Strong 1st Trading Day — With Caveats

A strong first day of trading, but with caveats. Notable midday drops in commodities, along with midday drops in our parent company General Electric , Potash , Freeport McMoran , and others, all without news, led many to conclude that a simple sell program of recent market leaders had come through.

First day rally, corrections likely? Much has also been made of the January barometer (as goes January, so goes the year), which has not been an accurate indicator the last two years, and the idea that strong gains on the first day of the year is somehow an indication of future activity.

Lowry, the dean of technical analysis research, throws cold water on this belief:

"The bottom line is, while the market appeared to start off 2011 with a bang, big gains on the first day of the year have been followed by corrections each time they occurred over the past ten years...the record, combined with the current conditions reflecting investor complacency, extended prices and selective buying, suggests the risk of a correction is likely high enough to warrant near term caution."

Elsewhere:

1) Motorola (former ticker: MOT) begins its first day of trading at the NYSE as two separate companies: Two of the company's three divisions — Home & Networks Mobility and Mobile Devices — will be spun off into consumer company Motorola Mobility (cell phones, set-top boxes).

Motorola holders will receive 1 share of Motorola Mobility for every 8 shares of Motorola common they hold.

The good news for Mobility: Android phone sales are strong.

The remaining division, Enterprise Mobility, will be renamed Motorola Solutions, which will sell communications equipment to government agencies (think police scanners) and large companies. Motorola will implement a 1 for 7 reverse stock split of the remaining company.

The good news: sales at Motorola Solutions have been recovering after a disastrous drop in 2008-2009 (sales to government agencies way down). The bad news: it's not clear how far government spending will recover, so growth is the big issue.

2) BP rises 3 percent after the U.K.'s Daily Mail reported that the oil company may still draw takeover interest from Royal Dutch Shell . The report reveals Shell explored a bid for BP during the Gulf of Mexico spill last year, but backed off due to concerns of ballooning liabilities (that was before BP and the White House agreed to cap private claims at $20 billion). According to the report, Shell would now likely only pursue for BP if another rival announced a bid for the beleaguered oil producer, whose shares have rebounded to a 7-month high.

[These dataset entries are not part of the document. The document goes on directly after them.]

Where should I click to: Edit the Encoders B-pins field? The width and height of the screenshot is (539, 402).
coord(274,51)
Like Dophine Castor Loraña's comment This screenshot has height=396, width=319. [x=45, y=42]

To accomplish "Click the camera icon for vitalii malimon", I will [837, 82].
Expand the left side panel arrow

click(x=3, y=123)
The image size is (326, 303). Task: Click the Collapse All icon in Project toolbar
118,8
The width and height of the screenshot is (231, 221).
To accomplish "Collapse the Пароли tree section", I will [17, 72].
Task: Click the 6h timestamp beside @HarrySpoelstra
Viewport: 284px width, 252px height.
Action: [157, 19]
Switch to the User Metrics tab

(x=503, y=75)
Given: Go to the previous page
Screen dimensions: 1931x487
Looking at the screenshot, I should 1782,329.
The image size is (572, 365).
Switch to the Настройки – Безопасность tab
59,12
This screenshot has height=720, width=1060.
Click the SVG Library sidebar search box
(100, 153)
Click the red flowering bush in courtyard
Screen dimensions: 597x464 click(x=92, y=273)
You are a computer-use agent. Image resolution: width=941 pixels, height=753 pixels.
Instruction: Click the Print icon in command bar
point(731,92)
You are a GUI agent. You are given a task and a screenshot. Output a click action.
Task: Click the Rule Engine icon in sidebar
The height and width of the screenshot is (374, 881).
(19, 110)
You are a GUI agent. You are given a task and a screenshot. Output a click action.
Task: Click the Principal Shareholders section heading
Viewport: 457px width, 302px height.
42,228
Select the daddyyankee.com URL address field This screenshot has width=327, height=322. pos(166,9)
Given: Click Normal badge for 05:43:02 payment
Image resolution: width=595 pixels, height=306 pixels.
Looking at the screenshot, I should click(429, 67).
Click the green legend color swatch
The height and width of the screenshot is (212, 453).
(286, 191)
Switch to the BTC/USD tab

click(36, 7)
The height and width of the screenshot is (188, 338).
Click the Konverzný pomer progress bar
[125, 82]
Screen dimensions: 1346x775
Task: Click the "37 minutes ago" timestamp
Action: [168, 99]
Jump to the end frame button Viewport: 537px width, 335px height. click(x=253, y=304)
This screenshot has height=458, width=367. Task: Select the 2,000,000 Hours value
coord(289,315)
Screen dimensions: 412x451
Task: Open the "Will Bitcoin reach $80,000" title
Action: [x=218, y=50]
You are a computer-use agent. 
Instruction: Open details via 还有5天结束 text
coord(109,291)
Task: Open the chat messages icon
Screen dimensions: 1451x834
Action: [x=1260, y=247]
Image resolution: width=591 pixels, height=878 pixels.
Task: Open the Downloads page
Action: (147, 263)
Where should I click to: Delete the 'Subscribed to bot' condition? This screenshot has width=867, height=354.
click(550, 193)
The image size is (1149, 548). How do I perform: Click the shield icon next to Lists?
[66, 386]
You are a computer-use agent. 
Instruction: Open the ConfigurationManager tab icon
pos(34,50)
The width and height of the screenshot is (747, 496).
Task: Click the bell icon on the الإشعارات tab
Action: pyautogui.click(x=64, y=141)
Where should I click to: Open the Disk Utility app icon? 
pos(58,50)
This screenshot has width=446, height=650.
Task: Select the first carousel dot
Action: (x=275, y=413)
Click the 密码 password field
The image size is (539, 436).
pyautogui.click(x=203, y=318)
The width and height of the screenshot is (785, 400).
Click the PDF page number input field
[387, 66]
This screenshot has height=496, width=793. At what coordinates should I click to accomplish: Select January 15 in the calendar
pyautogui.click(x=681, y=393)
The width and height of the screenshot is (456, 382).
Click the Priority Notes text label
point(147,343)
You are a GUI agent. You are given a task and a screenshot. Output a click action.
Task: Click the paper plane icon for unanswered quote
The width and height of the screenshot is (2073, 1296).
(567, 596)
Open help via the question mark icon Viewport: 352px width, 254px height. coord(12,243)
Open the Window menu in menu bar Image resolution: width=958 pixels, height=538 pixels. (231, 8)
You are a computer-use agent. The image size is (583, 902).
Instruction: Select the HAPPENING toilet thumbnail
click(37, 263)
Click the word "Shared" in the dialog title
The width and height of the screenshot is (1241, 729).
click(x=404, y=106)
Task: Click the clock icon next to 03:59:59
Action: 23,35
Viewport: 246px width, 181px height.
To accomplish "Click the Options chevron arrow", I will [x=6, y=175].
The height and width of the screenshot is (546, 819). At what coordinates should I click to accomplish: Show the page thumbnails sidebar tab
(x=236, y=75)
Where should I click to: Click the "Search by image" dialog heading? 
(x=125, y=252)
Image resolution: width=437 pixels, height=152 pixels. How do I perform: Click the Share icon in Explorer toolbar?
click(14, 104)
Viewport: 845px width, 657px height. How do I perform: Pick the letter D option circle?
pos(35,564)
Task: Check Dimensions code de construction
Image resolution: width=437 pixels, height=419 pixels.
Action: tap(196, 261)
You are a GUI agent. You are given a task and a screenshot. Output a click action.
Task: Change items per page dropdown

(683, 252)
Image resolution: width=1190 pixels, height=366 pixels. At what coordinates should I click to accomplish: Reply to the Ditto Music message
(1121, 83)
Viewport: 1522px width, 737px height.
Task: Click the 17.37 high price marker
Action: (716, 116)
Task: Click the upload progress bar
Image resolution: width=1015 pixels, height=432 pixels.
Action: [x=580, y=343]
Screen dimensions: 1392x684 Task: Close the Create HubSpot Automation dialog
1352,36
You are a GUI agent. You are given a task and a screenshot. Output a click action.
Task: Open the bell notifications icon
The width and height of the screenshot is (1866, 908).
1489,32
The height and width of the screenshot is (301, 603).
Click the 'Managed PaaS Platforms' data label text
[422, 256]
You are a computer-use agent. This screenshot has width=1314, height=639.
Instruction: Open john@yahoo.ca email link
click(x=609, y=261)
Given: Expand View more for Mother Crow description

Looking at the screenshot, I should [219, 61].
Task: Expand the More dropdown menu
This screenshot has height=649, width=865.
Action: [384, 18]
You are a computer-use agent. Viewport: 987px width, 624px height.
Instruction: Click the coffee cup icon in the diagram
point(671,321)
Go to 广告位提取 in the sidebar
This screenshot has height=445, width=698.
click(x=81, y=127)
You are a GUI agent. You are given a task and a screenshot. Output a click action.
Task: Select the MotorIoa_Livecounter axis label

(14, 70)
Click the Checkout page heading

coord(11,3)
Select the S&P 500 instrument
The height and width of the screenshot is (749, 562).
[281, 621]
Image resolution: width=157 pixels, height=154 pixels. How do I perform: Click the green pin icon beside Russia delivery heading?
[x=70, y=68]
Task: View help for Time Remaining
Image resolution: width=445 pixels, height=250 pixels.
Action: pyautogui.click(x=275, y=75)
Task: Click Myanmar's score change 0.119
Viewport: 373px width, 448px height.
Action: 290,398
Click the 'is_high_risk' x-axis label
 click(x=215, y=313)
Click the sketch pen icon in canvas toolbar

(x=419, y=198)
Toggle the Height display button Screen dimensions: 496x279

3) Rite Aid saw a 0.6 percent rise in December same-store sales - better than the Street had expected. Although nearly flat general merchandise sales ahead of the holidays were disappointing, a surprising gain in pharmacy comps (up 1.0 percent) helped propel the drugstore's sales in the month.

4) Borders drops another 13 percent after announcing that 2 of its executives — its chief information officer and general counsel — have left the company for undisclosed reasons. This follows last week's revelation that the troubled bookseller is delaying vendor payments as it attempts to get new financing.